Por supuesto, yo no iba a hacer pública la grabación,
solo necesitaba poder repasar los ejercicios. Claro,
tenía la lista en una nota en el celular y estaba en el
grupo de WhatsApp, pero no era lo mismo leerlo que
escuchar las indicaciones de Pablo de viva voz; así que
puse el celular a grabar sin decirle a nadie y juré que
jamás le mostraría la grabación a nadie, para no meterlo
en problemas.
Ese día salí de ahí con mas que el repaso de los
ejercicios.
Me habían dado una golpiza hacia nada por andar metiendo
la nariz en donde no me llamaban, y, aunque en el
momento actúe con el cerebro, en el fondo me había
cagado de miedo. Aun lo estaba. Lo notaba en mi vida
diaria, en las ganas de no salir a la calle, en el miedo
de pasar por la misma zona donde vivía uno de los tipos
que me agredió, en la manera en la que giraba la cabeza
cuando detectaba que el ruido de un par de pasos se
habían acercado a mi demasiado rápido y de forma
repentina.

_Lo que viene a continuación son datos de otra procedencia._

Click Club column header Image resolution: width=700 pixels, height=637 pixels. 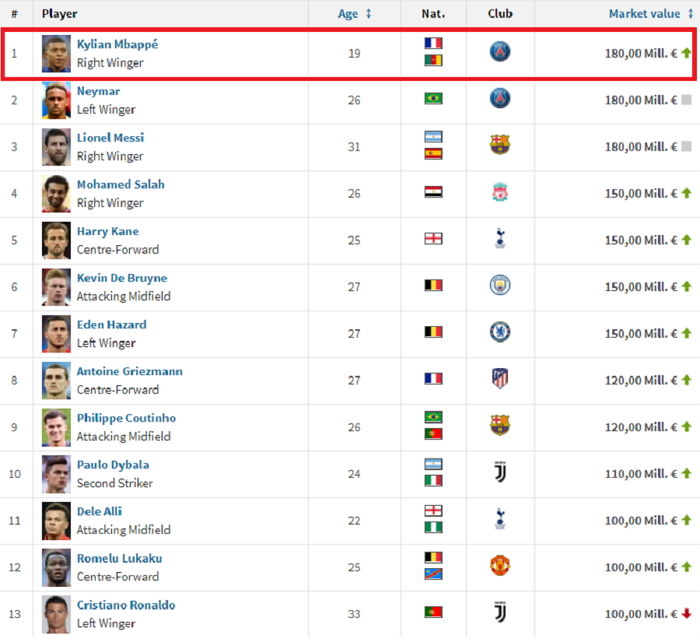[x=500, y=14]
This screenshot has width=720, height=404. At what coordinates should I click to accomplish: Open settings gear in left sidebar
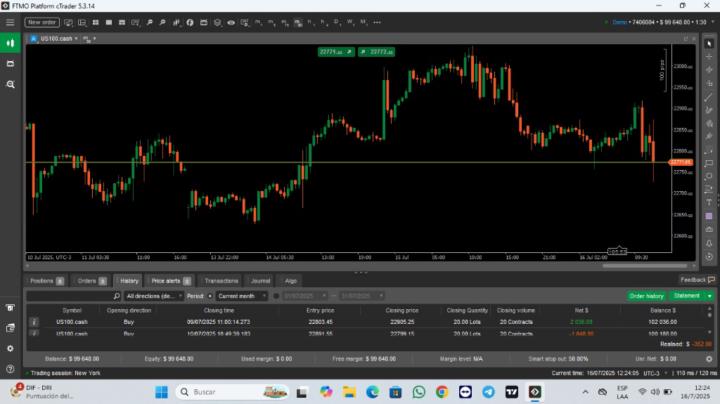(x=10, y=348)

Me sentía parte de un experimento de Pávlov,
aceptando y reforzando el condicionamiento que sentía se
me estaba imponiendo.
Pero ya saben lo que dicen, “si cuando te caes del
caballo no te vuelves a subir, no volverás a montar otra
vez.”
Así que me obligaba a salir, a caminar con calma y no
correr, a no cerrar los ojos esperando otro golpe, a no
torcer el gesto cada vez que se acercaba alguien
relativamente parecido a los tipos que me golpearon esa
vez.
Ese día Pablo nos dio un regalo. Nos pidió gritar y
sacar con ese grito todo aquello que no quisiéramos
tener dentro. Cuando escuché sus palabras sonreí. Eso
era justo lo que necesitaba y él me estaba dando permiso
y excusa.
Cuando llego mi turno, hice exactamente lo que tenía
pensado. Lo que sentía.
O al menos así fue al principio, hasta que trato de
cambiar la indicación al poco rato de iniciar los
gritos.
No sé por qué lo hizo, supongo que tendrá sus razones y
serás buenas y válidas para él, pero yo lo sentí como
cuando empiezas a follar y después de tres o cuatro
estocadas la chica te dice que mejor no; entonces tuve
que guardarme mi(s) verga-gritos, dar las gracias por el
delicioso y brevissimo momento y volver a ser un remedo
de lo que sentía. Aun así, ayudó. Pude abrir las
compuertas un momento y no pensar, dejar que lo que no
tenía que estar ahí dentro fluyera. Sabía que aún había
mucha mierda dentro, pero ya no sentía que fuese a
reventar y salpicarlo todo.

León, quizá nunca veas esto, pero muchas gracias por ese
día. Del corazón de uno al corazón de otro.